The story is far more interesting however, because the social parts are only the outer edge of what really matters, and that is your sense of your Self.

The signals you receive from other people when you try ‘being human’ tell you an awful lot about how good you are at it. We rely on this feedback, and change our responses based on it, creating loops of feedback. Those loops are the machinery that makes the Munster Model of Autistic Living work.

Now, let’s say you try A Social Thing with a few people and the feedback you get is not as expected – they pull faces and ignore you rather than include you in a chat, for example. What do you do next? is one obvious question to ask, but a more important ones are Am I wrong? Is there something wrong with me? Can I trust my own sense of my Self?
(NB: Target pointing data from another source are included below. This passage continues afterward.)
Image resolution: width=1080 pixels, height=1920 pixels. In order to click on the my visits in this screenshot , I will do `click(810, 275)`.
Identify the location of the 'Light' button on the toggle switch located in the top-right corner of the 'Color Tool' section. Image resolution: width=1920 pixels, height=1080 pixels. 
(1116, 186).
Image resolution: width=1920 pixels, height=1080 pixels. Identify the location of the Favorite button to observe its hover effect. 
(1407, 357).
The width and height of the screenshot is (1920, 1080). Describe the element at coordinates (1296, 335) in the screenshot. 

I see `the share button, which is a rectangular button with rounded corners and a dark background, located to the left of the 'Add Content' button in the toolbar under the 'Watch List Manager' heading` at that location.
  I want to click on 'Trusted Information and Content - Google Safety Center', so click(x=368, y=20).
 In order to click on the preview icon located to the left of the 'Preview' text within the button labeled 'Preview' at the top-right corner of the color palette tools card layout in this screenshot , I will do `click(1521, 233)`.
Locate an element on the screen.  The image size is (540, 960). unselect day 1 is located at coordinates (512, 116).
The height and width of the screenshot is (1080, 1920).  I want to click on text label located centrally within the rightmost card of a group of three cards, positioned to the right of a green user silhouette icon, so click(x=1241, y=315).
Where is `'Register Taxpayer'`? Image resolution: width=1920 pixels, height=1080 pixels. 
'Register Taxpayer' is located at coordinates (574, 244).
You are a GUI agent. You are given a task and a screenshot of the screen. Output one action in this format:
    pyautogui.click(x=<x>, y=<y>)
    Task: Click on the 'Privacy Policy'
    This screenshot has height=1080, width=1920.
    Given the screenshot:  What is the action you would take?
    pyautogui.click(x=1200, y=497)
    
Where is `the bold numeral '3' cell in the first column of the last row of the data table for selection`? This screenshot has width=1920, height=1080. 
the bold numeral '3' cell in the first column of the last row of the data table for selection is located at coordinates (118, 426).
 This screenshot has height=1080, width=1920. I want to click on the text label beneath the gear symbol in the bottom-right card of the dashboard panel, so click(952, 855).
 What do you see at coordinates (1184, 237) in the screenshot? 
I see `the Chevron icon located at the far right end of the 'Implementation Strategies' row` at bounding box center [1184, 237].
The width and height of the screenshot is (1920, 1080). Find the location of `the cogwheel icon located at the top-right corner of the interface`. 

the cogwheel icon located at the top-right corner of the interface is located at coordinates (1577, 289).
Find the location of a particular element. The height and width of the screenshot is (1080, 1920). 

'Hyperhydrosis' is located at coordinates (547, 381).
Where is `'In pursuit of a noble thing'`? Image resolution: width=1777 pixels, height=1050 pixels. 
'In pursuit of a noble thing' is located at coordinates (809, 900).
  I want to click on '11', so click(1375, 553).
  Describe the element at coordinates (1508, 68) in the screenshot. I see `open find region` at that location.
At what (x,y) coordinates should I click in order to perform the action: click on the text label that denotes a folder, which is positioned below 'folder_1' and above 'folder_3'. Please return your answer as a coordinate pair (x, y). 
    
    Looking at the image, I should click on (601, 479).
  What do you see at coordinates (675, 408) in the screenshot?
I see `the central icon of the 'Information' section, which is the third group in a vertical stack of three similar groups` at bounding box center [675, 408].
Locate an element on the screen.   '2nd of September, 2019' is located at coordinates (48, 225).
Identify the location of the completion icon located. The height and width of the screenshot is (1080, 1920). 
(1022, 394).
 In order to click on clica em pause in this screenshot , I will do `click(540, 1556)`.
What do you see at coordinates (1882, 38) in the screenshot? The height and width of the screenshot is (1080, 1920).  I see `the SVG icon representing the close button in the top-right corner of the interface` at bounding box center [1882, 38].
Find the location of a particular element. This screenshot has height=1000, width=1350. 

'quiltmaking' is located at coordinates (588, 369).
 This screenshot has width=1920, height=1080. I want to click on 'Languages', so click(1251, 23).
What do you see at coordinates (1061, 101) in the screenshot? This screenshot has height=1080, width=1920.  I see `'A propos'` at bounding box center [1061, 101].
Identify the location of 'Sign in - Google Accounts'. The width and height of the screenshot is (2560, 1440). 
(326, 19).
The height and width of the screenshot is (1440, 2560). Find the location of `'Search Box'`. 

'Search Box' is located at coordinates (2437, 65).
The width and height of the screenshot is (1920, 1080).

Can you trust your own sense of yourself.

Apparently not.

I say apparently because your signals were just in a different language, or to go back to the musical metaphor, you were playing Japanese gagaku and everyone else only understands country music. You seem to be making inappropriate, random and discordant noises. But you are not.

So who is ‘at fault’ here? Actually, the fairest answer is Nobody. This is not a problem within a person or persons but a difference of format. Certainly you can try to learn country music but your teachers will likely keep referencing things that make no sense to you – again a problem of language, not of people. Sort of like those ‘social skills’ therapists.

So how does this make you feel, given that you actually only know and understand gagaku and they only know and understand country? Given that each of your friends probably only knows of one person who makes those strange discordant sounds and hundreds of people who make great country music, and you only know one person – yourself – who gets cast out and misunderstood, you probably feel pretty down.

It is likely that you will come to doubt your musical capability, lose trust in your musical sense, believe, in short, that everyone else is probably right and you are just rubbish at this.

This is how the actions of others shape your reactions, and those reactions are your representation of how you understand yourself to be. If you feel ashamed – or ebullient – you will act ashamed or ebullient. Your senses, your actions, your emotions and your sense of Self are all intertwined and caught up in constant ongoing feedback loops.

So, who are you? Really.

It is only through coming to understand yourself, your actual capabilities, and gaining meaningful and appropriate feedback that a person can truly come to know themself. Our sense of our Self is tangled up in our sensations, imaginings, feelings and more but just as each of these is linked to and interacting with each other, so that sense of Self is tangled up in the spirals of interaction that flow from, around, into and through us from other humans.

Changing other people is no effective solution because it is a task of unimaginable proportions, and changing yourself has proven to be only partly effective and often actually quite damaging. Both have to fail, ultimately, because they are addressing the wrong things.

It is understanding modes of communication that really matters. When others learn that there are other types of communication – or music – and is taught about them, how they work and how to respond meaningfully to them, there ceases to be any need to change anyone. This is, in a sense, like developing bilingual skills. Dressing in a kimono won’t teach you Japanese nor how to interpret gagaku.

Once you open the door of communication, you reveal a whole world. Not just gagaku and a kimono but centuries of history and culture and a wealth of creativity and ideas.

So, can we stop trying to change people and instead honour their dignity, and seek ways to communicate rather than to exclude them or mutate them into something they can never be? You can come to understand and appreciate gagaku. I can come to understand and appreciate country music. Maybe not perfectly, but well enough.

Right now we don’t have enough. Right now, enough would be more than enough.